§ **Problem to solve**: Would you copy out everything from the start of the data down to the line containing "Action: point(396,205)", that line included, character for character?

++++++++

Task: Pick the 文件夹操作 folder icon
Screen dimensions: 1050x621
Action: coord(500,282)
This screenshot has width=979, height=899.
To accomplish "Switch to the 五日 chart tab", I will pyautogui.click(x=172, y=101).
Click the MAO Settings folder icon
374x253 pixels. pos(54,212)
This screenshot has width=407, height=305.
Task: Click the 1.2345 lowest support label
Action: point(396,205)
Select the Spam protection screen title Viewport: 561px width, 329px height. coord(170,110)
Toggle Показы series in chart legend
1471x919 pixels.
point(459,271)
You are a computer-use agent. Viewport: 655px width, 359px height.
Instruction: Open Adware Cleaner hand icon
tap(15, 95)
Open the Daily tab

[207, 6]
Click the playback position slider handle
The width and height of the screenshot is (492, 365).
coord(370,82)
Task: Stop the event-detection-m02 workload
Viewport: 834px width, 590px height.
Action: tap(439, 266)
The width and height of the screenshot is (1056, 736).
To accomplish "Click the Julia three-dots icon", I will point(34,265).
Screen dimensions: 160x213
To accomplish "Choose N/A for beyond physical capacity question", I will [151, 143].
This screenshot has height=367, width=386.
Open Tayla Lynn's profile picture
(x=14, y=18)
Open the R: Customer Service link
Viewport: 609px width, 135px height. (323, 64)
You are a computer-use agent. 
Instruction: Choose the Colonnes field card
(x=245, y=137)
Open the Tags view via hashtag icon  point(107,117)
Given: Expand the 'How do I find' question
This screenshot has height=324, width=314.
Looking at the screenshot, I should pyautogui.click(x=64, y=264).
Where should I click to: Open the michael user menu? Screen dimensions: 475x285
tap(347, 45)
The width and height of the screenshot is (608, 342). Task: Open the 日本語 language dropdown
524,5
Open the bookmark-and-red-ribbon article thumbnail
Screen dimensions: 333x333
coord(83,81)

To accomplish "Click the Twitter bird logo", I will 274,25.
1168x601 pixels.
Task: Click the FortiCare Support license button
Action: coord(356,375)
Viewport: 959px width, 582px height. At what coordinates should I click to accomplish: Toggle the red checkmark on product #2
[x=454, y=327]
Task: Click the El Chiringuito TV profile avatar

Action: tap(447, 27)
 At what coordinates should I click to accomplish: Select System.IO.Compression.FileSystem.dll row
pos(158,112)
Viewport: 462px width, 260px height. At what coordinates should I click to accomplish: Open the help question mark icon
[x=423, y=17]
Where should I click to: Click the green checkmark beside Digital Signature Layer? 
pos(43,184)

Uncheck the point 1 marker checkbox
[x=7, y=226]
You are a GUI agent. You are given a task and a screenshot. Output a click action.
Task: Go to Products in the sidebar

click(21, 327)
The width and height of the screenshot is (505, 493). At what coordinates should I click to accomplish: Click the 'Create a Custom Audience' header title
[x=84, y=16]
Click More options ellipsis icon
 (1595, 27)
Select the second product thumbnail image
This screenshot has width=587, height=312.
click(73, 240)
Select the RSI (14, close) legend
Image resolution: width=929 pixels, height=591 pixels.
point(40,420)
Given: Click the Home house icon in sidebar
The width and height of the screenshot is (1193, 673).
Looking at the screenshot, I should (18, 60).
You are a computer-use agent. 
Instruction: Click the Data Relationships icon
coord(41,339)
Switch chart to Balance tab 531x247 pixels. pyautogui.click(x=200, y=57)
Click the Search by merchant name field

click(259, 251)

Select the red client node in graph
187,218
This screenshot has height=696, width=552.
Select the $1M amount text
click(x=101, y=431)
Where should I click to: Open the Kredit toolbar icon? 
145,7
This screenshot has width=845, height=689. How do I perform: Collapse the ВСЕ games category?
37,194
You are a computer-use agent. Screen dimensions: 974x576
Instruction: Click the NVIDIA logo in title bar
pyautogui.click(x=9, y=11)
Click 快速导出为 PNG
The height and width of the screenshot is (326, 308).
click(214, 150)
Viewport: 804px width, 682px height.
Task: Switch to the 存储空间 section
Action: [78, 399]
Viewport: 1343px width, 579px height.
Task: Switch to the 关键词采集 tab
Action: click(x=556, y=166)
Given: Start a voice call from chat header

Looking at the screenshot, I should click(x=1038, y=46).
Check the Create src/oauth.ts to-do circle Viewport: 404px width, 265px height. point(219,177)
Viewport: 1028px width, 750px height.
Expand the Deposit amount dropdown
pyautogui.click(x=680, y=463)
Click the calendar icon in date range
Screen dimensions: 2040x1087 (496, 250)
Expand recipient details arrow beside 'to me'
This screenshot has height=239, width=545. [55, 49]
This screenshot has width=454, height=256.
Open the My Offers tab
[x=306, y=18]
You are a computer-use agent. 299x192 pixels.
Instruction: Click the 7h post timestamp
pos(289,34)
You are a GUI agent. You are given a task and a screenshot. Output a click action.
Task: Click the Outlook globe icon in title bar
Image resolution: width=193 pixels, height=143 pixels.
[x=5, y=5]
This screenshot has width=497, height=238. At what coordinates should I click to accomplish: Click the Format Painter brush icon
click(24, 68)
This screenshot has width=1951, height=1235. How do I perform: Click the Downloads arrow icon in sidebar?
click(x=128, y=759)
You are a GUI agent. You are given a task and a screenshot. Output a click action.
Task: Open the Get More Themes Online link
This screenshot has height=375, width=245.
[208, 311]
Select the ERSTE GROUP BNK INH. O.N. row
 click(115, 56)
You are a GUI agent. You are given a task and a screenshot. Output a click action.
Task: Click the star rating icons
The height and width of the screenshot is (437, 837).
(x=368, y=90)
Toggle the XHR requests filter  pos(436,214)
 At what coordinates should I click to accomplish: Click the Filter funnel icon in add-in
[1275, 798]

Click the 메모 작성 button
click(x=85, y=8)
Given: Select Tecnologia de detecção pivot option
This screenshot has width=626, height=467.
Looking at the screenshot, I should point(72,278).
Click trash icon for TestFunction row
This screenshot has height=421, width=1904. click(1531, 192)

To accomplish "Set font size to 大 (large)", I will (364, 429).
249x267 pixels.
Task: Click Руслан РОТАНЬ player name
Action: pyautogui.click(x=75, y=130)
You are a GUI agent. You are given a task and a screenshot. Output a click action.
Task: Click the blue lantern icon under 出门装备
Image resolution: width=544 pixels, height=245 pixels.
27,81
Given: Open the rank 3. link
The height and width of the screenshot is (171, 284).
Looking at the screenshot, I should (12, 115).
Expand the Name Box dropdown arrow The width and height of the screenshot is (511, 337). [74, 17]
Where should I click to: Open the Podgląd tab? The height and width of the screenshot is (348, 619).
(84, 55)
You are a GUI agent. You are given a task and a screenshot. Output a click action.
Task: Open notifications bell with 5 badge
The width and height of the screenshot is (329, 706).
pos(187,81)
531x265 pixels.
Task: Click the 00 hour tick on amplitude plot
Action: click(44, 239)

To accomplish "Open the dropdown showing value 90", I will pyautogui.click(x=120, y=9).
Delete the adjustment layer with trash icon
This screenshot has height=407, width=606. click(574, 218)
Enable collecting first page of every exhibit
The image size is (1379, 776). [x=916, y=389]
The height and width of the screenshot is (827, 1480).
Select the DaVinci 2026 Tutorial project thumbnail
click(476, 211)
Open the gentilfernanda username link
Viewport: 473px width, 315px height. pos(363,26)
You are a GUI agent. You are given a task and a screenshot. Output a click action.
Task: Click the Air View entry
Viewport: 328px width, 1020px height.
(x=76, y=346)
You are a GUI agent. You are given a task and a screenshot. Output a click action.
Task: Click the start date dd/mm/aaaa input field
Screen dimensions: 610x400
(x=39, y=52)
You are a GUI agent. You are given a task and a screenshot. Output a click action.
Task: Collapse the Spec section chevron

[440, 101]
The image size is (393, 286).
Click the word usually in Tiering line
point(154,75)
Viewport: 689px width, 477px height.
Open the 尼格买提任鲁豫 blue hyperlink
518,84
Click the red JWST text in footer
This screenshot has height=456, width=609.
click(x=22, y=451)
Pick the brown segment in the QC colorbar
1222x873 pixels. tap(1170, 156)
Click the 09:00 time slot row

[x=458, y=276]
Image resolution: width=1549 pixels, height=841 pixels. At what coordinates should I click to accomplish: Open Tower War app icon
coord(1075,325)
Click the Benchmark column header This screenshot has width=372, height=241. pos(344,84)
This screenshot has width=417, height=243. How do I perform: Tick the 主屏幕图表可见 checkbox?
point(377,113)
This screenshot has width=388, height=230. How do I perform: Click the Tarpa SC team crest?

++++++++

§ **Written solution**:
Task: Pick the 文件夹操作 folder icon
Screen dimensions: 1050x621
Action: coord(500,282)
This screenshot has width=979, height=899.
To accomplish "Switch to the 五日 chart tab", I will pyautogui.click(x=172, y=101).
Click the MAO Settings folder icon
374x253 pixels. pos(54,212)
This screenshot has width=407, height=305.
Task: Click the 1.2345 lowest support label
Action: point(396,205)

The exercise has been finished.